### GESTELLTE AUFGABE 1
Welchen Klassennamen nennt KSG9|sebastian im Textauszug als möglichen richtigen Namen statt Factory?

Probleme hab ich jetzt noch an zwei Stellen. Zum einen wird Factory nicht gefunden, zum anderen macht das letzte ResultSet Probleme. Soll heißen, dass sich die Seite nicht kompilieren lässt.



> Generated servlet error:
> [javac] Since fork is true, ignoring compiler setting.
> [javac] Compiling 1 source file
> [javac] Since fork is true, ignoring compiler setting.
> ...


----------



## KSG9|sebastian (26. Jul 2005)

javax.xml.transform.Transformer transformer = Factory.newTransformer 
                  (new javax.xml.transform.stream.StreamSource("foo.xsl")); 



Nennt sich das Ding nicht TransformerFactory ?



---


javac] D:\tomcat\work\Standalone\localhost\weber\ergebnis_jsp.java:134: cannot resolve symbol 
[javac] symbol : constructor DOMSource (javax.xml.transform.dom.DOMSource) 
[javac] location: class javax.xml.transform.dom.DOMSource 
[javac] transformer.transform(new javax.xml.transform.dom.DOMSource(src)); 
[javac] ^ 


Ein Blick in die API zeigt, dass es den Konstruktor DOMSource(DOMSource arg0) nicht gibt...


http://java.sun.com/j2se/1.4.2/docs/api/javax/xml/transform/dom/DOMSource.html


----------



## Pasche (26. Jul 2005)

> [javac] D:\tomcat\work\Standalone\localhost\weber\ergebnis_jsp.java:134: cannot resolve symbol
> [javac] symbol : constructor DOMSource (javax.xml.transform.dom.DOMSource)
> [javac] location: class javax.xml.transform.dom.DOMSource
> [javac] transformer.transform(new javax.xml.transform.dom.DOMSource(src));
> ...



Und wieso steht er auf der Seite?

Constructor Summary
DOMSource()
          Zero-argument default constructor.
DOMSource(Node n)
          Create a new input source with a DOM node.
DOMSource(Node node, String systemID)
          Create a new input source with a DOM node, and with the system ID also passed in as the base URI.


----------



## byte (27. Jul 2005)

sry verguckt...


----------



## KSG9|sebastian (28. Jul 2005)

> Und wieso steht er auf der Seite?


Was meinst du damit ? 
Es gibt keinen Konstructor DOMSource(DOMSource src), oder bin ich blind ?


----------

### DATENZEILEN
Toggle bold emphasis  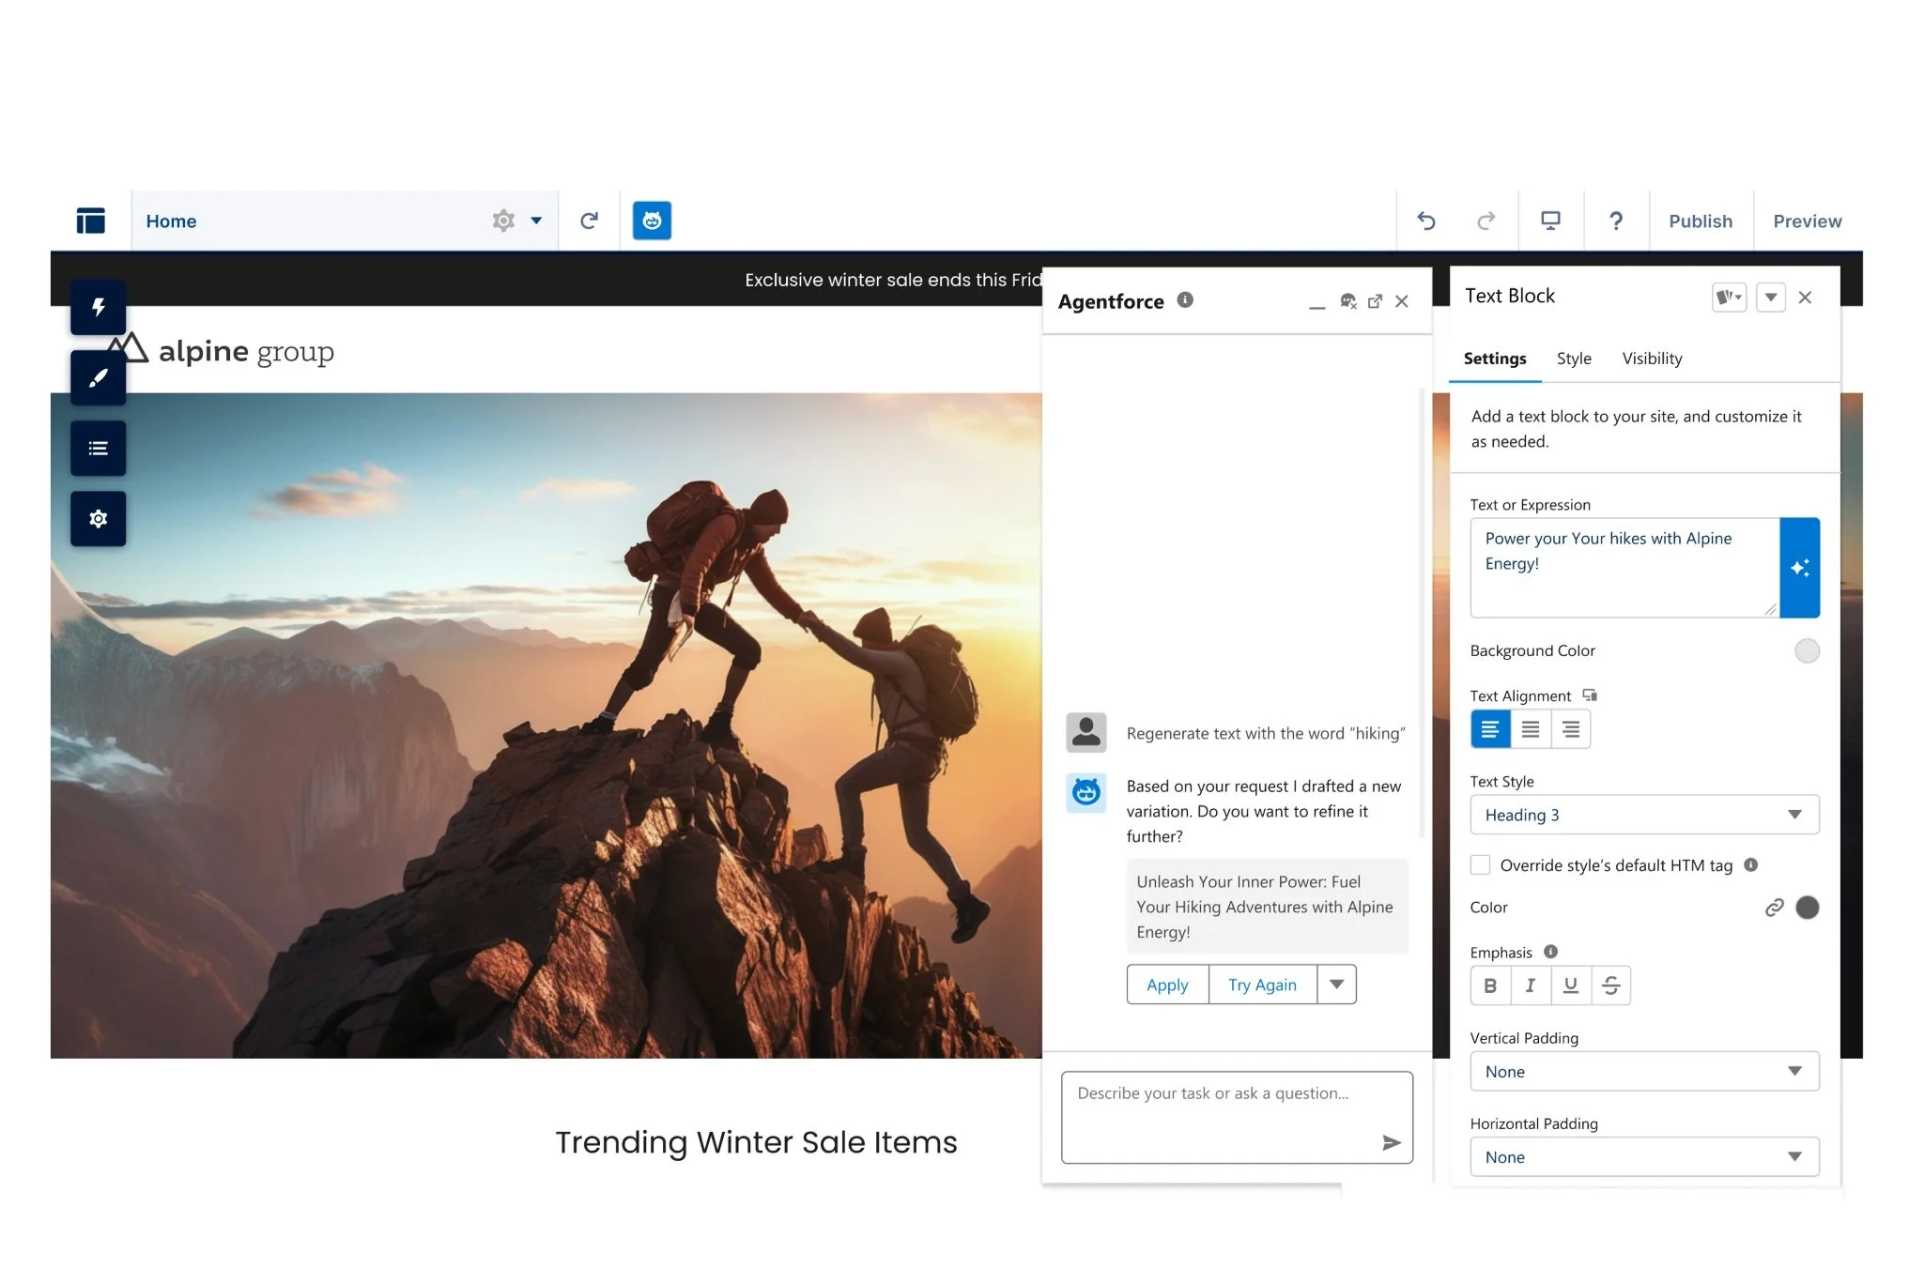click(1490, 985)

==

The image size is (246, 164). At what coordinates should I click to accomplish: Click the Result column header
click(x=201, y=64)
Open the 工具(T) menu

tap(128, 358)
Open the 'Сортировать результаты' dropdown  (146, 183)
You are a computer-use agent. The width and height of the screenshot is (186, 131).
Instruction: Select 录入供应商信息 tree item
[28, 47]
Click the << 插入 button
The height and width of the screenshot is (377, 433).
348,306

### GESTELLTE AUFGABE 2
Bestimme jede Zeile der Datensätze, in der das Wort "height" vorkommt, und gib sie wieder. Achte dabei auf Groß- und Kleinschreibung.

### LÖSUNG 1
TransformerFactory

### LÖSUNG 2
You are a computer-use agent. The width and height of the screenshot is (186, 131).
The height and width of the screenshot is (377, 433).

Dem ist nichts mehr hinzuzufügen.